## Input for this task
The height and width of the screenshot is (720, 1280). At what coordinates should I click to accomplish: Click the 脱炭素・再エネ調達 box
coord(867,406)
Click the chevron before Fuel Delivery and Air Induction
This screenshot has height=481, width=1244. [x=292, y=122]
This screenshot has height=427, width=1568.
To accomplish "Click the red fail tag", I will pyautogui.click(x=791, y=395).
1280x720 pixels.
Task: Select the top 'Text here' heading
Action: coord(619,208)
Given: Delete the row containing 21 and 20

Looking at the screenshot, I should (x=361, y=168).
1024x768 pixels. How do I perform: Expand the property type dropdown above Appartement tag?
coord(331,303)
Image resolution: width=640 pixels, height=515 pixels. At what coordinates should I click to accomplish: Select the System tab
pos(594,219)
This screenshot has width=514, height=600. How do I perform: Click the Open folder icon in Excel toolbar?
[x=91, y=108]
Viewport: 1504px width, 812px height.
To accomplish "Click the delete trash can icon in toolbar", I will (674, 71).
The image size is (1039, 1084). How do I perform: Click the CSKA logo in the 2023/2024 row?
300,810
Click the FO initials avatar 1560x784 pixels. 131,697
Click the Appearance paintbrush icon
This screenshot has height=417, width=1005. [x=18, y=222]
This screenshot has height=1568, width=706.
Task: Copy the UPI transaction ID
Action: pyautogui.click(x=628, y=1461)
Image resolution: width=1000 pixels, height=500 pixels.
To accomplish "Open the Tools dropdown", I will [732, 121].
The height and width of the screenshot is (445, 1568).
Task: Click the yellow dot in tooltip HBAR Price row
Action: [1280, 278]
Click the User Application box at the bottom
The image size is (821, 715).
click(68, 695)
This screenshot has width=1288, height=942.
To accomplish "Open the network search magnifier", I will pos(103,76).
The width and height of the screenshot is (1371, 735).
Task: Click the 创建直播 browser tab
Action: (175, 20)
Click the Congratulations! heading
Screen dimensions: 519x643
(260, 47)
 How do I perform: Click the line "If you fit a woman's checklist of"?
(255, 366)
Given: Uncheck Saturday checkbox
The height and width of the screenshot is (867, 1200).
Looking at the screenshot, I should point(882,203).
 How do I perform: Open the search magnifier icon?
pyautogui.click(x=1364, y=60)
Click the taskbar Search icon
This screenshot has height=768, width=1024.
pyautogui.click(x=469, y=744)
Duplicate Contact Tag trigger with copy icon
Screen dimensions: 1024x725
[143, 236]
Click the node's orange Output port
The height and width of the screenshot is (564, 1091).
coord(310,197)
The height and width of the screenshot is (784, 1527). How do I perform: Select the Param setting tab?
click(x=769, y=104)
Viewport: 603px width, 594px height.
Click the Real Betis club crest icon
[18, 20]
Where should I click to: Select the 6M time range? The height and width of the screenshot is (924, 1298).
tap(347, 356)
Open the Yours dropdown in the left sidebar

## Work instruction
Filter this listing and copy only the lines holding the word "Viewport".

## Problem solution
Viewport: 1504px width, 812px height.
Viewport: 603px width, 594px height.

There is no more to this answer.